Stored items
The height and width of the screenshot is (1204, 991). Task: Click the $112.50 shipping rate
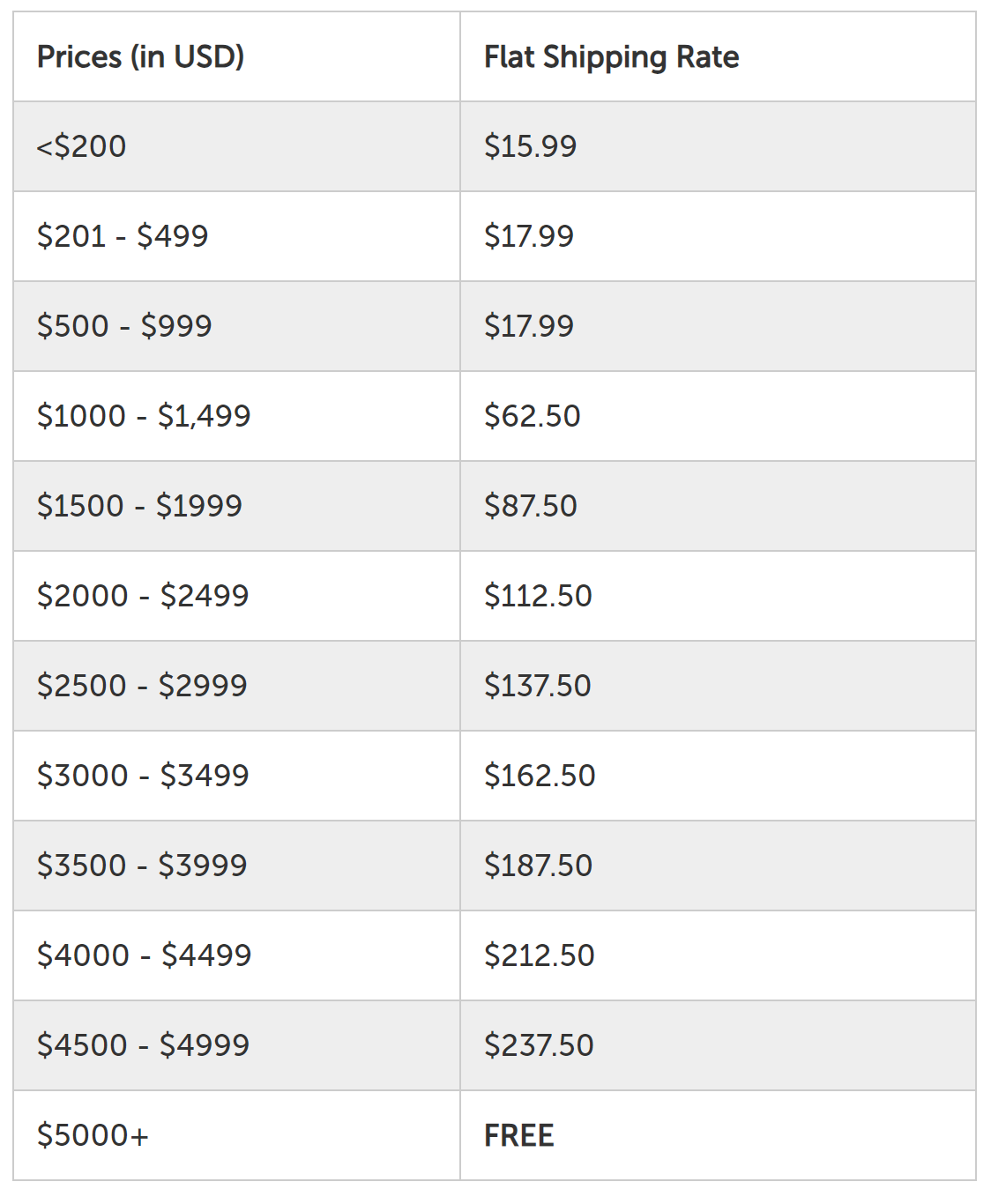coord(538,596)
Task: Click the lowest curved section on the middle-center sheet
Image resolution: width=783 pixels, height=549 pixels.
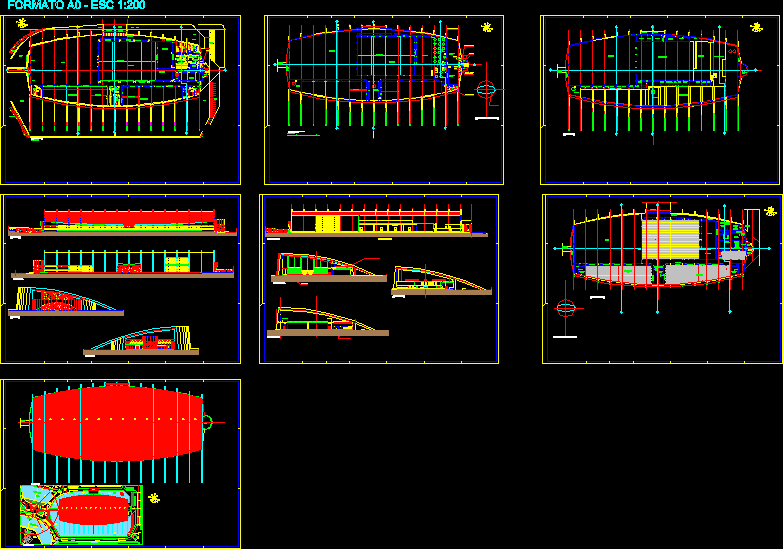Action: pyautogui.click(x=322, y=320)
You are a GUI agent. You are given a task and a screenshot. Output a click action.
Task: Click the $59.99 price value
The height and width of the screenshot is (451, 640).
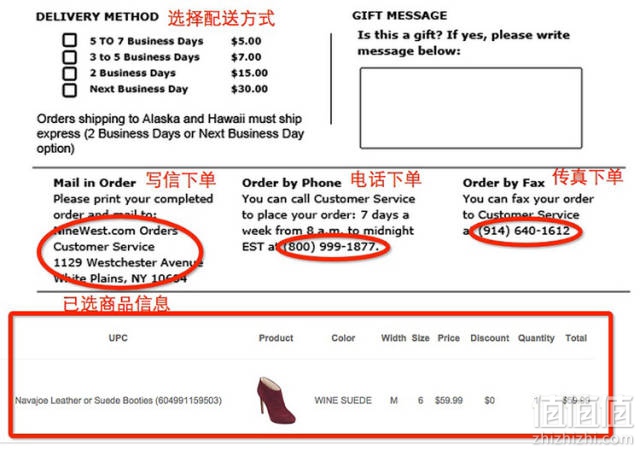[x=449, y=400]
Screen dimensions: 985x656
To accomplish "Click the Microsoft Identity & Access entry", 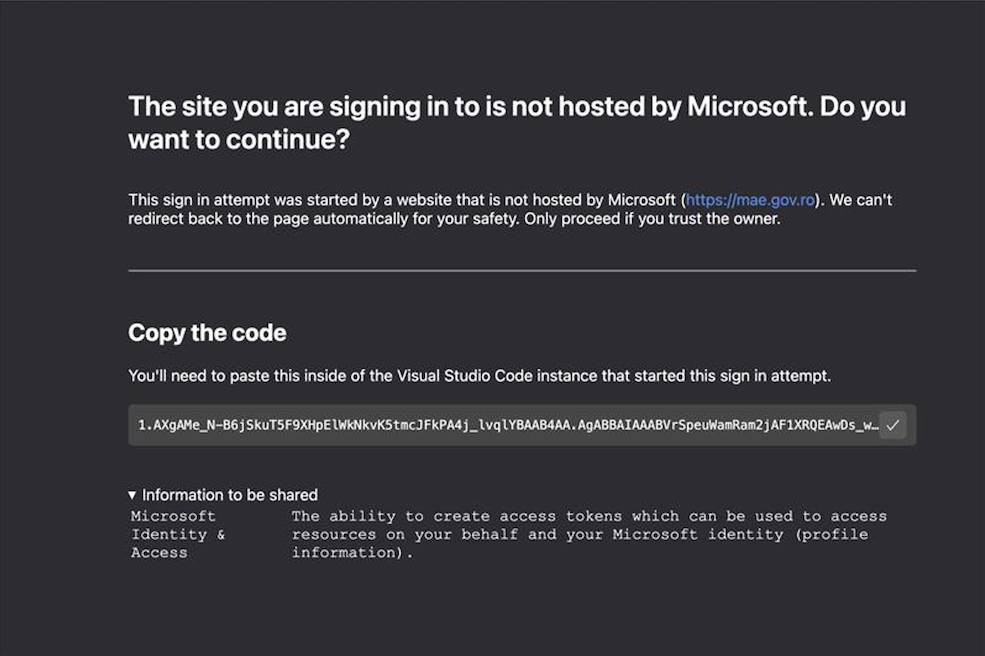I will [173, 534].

§ EXERCISE INSTRUCTIONS: Transcribe, from the records above, the first line and every line after it up to and including the line with "Screen dimensions: 985x656"; omit pictures.

§ EXERCISE RESPONSE:
The height and width of the screenshot is (1204, 991). Task: Click the $112.50 shipping rate
coord(538,596)
Task: Click the lowest curved section on the middle-center sheet
Image resolution: width=783 pixels, height=549 pixels.
Action: pyautogui.click(x=322, y=320)
You are a GUI agent. You are given a task and a screenshot. Output a click action.
Task: Click the $59.99 price value
The height and width of the screenshot is (451, 640).
[x=449, y=400]
Screen dimensions: 985x656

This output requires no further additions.